C'est la première fois que les Dardenne filment une star. D'habitude, ils ont révélé des acteurs qui sont devenues des stars (Jérémie Rénier, Olivier Gourmet, Emilie Dequenne), mais jamais encore ils n'avaient filmé quelqu'un d'aussi connu que Cécile de France au moment où ils la filment. J'avais peur car je n'avais jamais aimé le travail de cette actrice. Peut-être tout simplement parce qu'elle n'avait jamais été filmée.
Les Dardenne ne l'appréhendent pourtant pas comme une star. Ils en font une femme simple, Samantha, coiffeuse d'une petite ville belge, elle se sape comme une pouf, se coiffe comme une pouf, mais elle a un grand cœur et des rides apparentes (ça fait un bien fou de les voir, ça contribue même à la rendre désirable). Hé bien croyez-le ou non, les frangins parviennent à en faire une actrice magnifique, juste dans chaque scène, émouvante sans jamais en faire trop.
Elle n'est pas la seule à bien jouer. Outre l'apparition des amis Olivier Gourmet et Jérémie Rénier (absolument extraordinaire, comme bien souvent, mais alors là, attention), il y a surtout ce gamin, encore une découverte incroyable du aux talents de "casteurs" des cinéastes. C'est lui qui prend littéralement le film à bras le corps, qui en dirige presque la mise en scène à grands coups d'impulsions fulgurantes stoppées par des scènes de mutismes tout aussi fortes.
C'est assurément un grand film, grand film de cinéma j'entends, au sens de mise en scène pure, sans artifice aucun. Enfin, aucun... il y a pour la première fois (si je ne m'abuse) de la musique dans un film des Dardenne. 5 secondes, par plus, qui reviennent 3 fois, d'un leitmotiv symphonique qui intervient à trois temps forts du récit. Leur utilisation est aussi intelligente que celle qu'ils font de Cécile de France. Ils savent l'utiliser et n'en font pas trop avec.

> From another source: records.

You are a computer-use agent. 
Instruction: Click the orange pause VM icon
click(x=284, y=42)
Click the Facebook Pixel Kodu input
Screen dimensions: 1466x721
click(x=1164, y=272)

Au delà de ça, c'est aussi un très grand film de sens. On dit souvent que les Dardenne sont des gens qui font des films sociaux; mais je ne suis pas d'accord avec cela. On n'est ni chez Ken Loach ni à la Sécu. Ce qui les intéresse, ce n'est jamais le social, mais les gens. Le social n'est qu'un décorum, celui où, en cinéastes documentaires, ils ont commencé leur carrière. Depuis qu'ils font de la fiction, depuis le magnifique La Promesse auquel Le Gamin au Vélo ressemble beaucoup, et pas que pour la tenue rouge et le deux roues du jeune homme (d'ailleurs, l'adolescent de La Promesse c'était Rénier, ici père de l'enfant (qu'on a vu naitre dans L'Enfant d'ailleurs, tout se suit et s'imbrique magnifiquement dans cette filmographie d'une exemplaire cohérence)... Depuis qu'ils font de la fiction, donc, ils ne s'intéressent qu'aux gens, et font le même beau et flamboyant cinéma qu'on pouvait faire à Hollywood dans les années 50, mais avec un peu plus de vrai dedans, du mélodrame. Celui-ci est sublime, et travaille la question du père, de la filiation, de la recherche de ce père et du conflit entretenu avec icelui, avec autrement plus de finesse et de sensibilité que le film de Malick, justement, qui, à mes yeux, ne fait qu'effleurer cette question sans jamais la traiter vraiment.
Le Gamin au Vélo, malgré son titre et son affiche pas franchement ragoutants est pourtant l'un des plus beaux films vus cette année, placé sous l'ombre bienveillante de Pialat. Il a la même rage de l'enfance, la même douleur de vivre, et la même soif de s'en sortir coûte que coûte, malgré la souffrance.